I keep reminding myself of that verse... "This too shall pass"
I know the bad gas and not wanting to nap are just a phase we're going through, it's just been a rough few days. But I'm happy to report that today has been a vast improvement from yesterday. I was about to pull my hair out and cried a few times yesterday when I couldn't get him to sleep (even though his eyes looked SO TIRED) It was so stressful for me because I knew he needed to sleep and I knew he was cranky because he hadn't gotten enough sleep, but there was nothing I could do to help him go to sleep. Yesterday was kind of a waiting game. The only problem was I was so tired, I was NOT in the mood for waiting;)
But we got through it and he slept better during the night.
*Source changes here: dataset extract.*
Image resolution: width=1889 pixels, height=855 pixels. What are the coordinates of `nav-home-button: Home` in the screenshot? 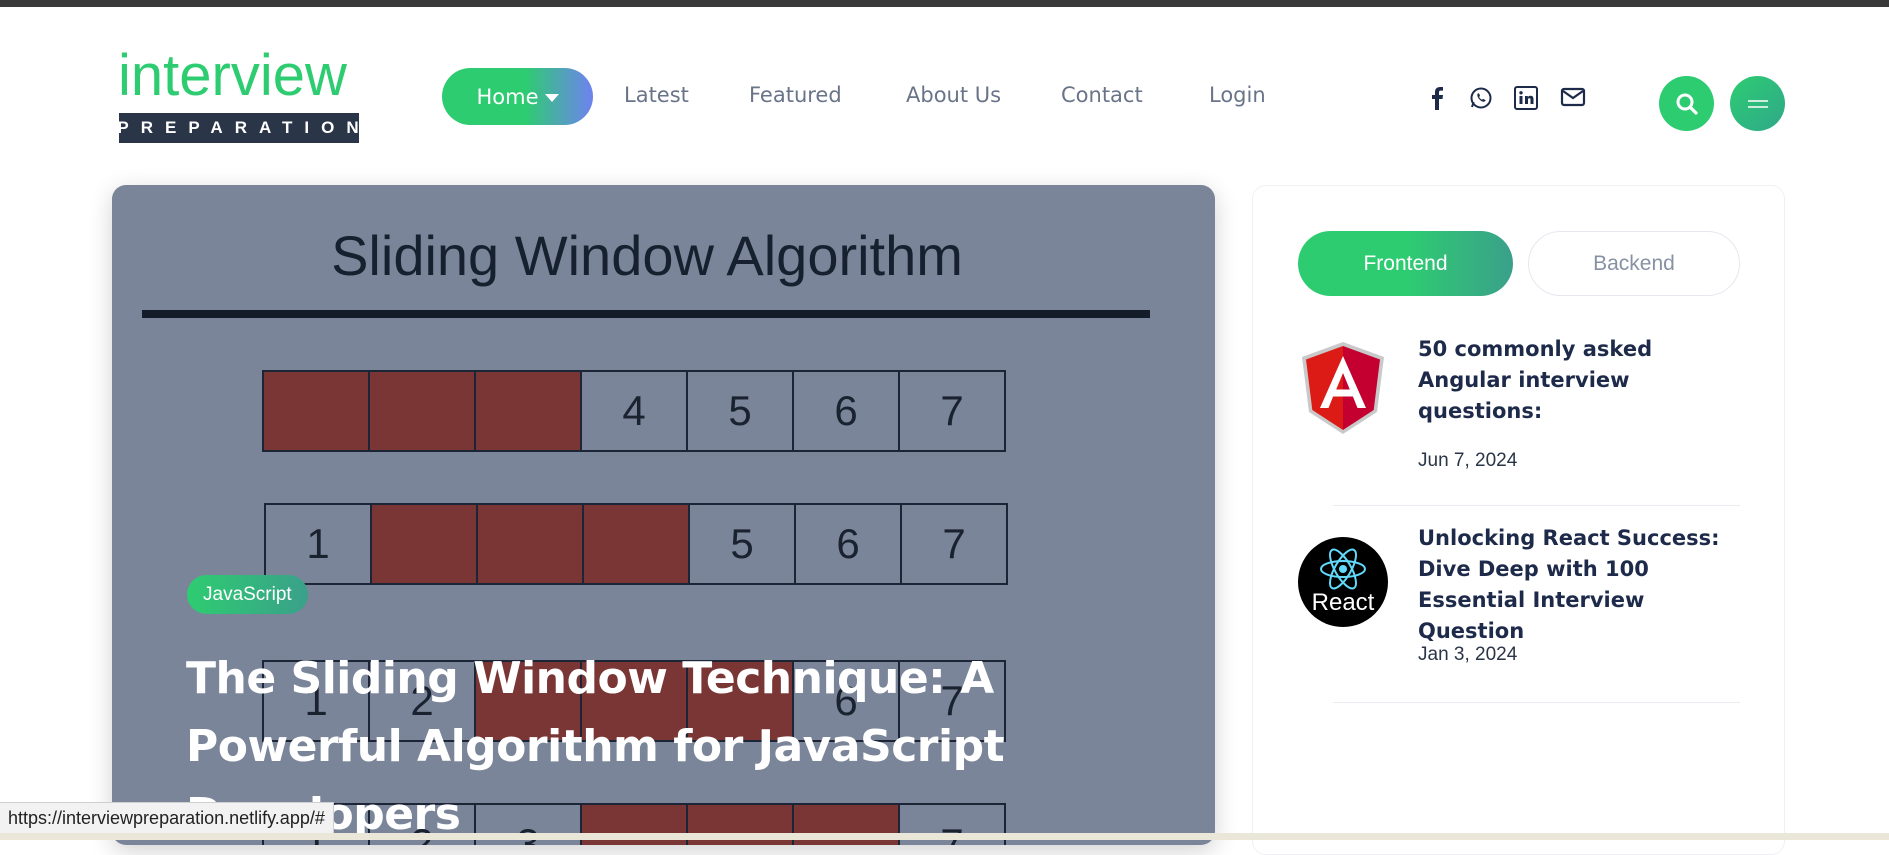 It's located at (518, 96).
And today has felt like such a relief as far as naps are concerned. He's been getting back on the schedule he was on before. He eats, is up for a bit (with pleasant looks and smiles and coo's) and falls asleep after being up for about an hour to an hour and a half. So YAY for whatever has been helping to calm him today. And in turn, has helped to calm me as well. I feel much better today. Still can't wait for the gas to stop bothering him, especially during the night. I go in a few times(or more) during the night to rub his tummy when I know he could have kept sleeping if he wasn't experiencing pain. I know we'll get through it.
My friend Rachel Hyman was just telling me today (in an e-mail) that she remembers going through it too. And it's so good to be reminded that others have been there and better days are around the corner. (thanks Rachel:)
And I just keep asking God to help keep me calm and hopeful for what's to come. And I also make sure to enjoy those moments when he IS enjoying life... the smiles, the active arms and legs, the eyes that love to explore. He's such a blessing. I need to thank God for him EVERYDAY!!